The Internet is no longer a communication system that connects people and information. It has become the Internet of Things (IoT), where cyber physical-systems, with the help of Artificial Intelligence (AI), connect people and the multitude of devices in their homes, public, spaces, and workplaces. In the process, the boundaries between the material and virtual worlds become blurred and often invisible, and in many cases, humans have become a “Thing” on the Internet of Things. Machines that communicate with each other already represent the majority of Internet “users” that employ a significant proportion of available digital capacity, making them important stakeholders that factor in cyberspace governance. This transformation has even more significance than the transition from an industrial society to a digital information society.
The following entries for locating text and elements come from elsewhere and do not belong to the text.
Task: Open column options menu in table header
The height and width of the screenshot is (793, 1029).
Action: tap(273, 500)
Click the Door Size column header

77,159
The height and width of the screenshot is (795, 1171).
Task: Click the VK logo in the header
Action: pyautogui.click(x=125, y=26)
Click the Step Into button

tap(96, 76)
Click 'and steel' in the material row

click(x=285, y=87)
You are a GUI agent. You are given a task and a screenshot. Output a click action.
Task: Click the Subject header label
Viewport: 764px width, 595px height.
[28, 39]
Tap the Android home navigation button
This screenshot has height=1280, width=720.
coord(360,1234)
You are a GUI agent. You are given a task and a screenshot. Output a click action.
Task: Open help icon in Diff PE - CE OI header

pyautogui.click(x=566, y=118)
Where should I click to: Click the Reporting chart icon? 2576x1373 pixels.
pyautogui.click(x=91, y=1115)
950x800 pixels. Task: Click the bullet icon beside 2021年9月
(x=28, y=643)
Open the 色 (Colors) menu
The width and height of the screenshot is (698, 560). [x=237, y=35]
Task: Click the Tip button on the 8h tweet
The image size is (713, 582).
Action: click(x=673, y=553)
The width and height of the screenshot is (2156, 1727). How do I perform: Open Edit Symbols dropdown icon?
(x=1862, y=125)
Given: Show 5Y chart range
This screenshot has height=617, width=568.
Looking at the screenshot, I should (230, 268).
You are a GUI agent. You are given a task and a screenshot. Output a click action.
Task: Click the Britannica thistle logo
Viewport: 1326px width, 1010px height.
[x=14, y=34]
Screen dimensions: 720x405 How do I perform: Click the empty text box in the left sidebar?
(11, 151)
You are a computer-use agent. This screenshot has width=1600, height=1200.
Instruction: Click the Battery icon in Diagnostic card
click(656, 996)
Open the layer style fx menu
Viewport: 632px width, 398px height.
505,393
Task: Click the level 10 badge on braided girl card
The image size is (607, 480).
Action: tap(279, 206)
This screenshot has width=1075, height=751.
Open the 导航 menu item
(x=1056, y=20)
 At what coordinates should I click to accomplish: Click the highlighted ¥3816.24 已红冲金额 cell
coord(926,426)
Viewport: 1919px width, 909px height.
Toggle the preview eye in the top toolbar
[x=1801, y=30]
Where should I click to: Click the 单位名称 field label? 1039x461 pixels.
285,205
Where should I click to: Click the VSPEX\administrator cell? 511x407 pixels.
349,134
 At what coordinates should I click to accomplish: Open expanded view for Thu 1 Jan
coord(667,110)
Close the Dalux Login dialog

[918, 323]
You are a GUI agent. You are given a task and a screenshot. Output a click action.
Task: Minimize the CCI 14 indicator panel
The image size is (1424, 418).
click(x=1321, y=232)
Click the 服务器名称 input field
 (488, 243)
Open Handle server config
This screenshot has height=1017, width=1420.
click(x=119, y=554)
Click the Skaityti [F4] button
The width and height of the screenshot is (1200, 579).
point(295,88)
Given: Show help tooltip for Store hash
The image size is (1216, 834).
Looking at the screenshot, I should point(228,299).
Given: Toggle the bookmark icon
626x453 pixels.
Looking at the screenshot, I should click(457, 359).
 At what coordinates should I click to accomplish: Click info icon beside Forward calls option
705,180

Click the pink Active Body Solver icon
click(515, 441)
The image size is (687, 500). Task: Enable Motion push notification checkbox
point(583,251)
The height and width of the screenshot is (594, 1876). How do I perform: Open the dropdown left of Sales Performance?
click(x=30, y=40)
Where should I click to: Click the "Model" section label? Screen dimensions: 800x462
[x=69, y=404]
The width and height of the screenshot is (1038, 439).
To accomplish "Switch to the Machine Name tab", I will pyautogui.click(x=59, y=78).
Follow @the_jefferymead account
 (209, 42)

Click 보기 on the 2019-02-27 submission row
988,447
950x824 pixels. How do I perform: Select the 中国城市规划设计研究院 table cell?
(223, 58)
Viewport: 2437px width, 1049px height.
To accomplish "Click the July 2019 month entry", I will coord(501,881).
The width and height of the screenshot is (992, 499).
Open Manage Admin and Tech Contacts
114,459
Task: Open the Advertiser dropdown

Dr. DeNardis lays down the facts and figures and makes connections to provoke us to think harder and deeper about the role digital infrastructure plays in our lives. Most importantly, she challenges the reader to think about how we can govern a system as it appears to be governing us. She observes that “The most consequential global policy concerns of the present era are arising in debates over the architecture and governance of cyber-physical systems. Technology policy has to be conceptualized to account for the expansion of digital technologies from Communication and information exchange to material sensing and control. How technical, legal, and institutional structures evolve will have sweeping implications for civil liberties and Innovation for a generation.”
After laying out the landscape of the cyberspace of physical systems, she tackles the global politics surrounding them, including privacy, security, and interoperability issues. She then moves on to rethinking Internet freedom and governance and challenges various conceptions of what Internet freedom means while offering thoughts on the future of Internet Governance that go far beyond current debates.
This book is a skillful provocation to see the Internet from the perspective of its infrastructure. Dr. DeNardis successfully brings together what is often seen as separate: technologies, values and human rights. Anybody who is seriously thinking about Internet Governance and the future of humanity should read this book. I am looking forward to hearing Dr. DeNardis speak at the IGF-USA and expect her insights to provoke many to think anew.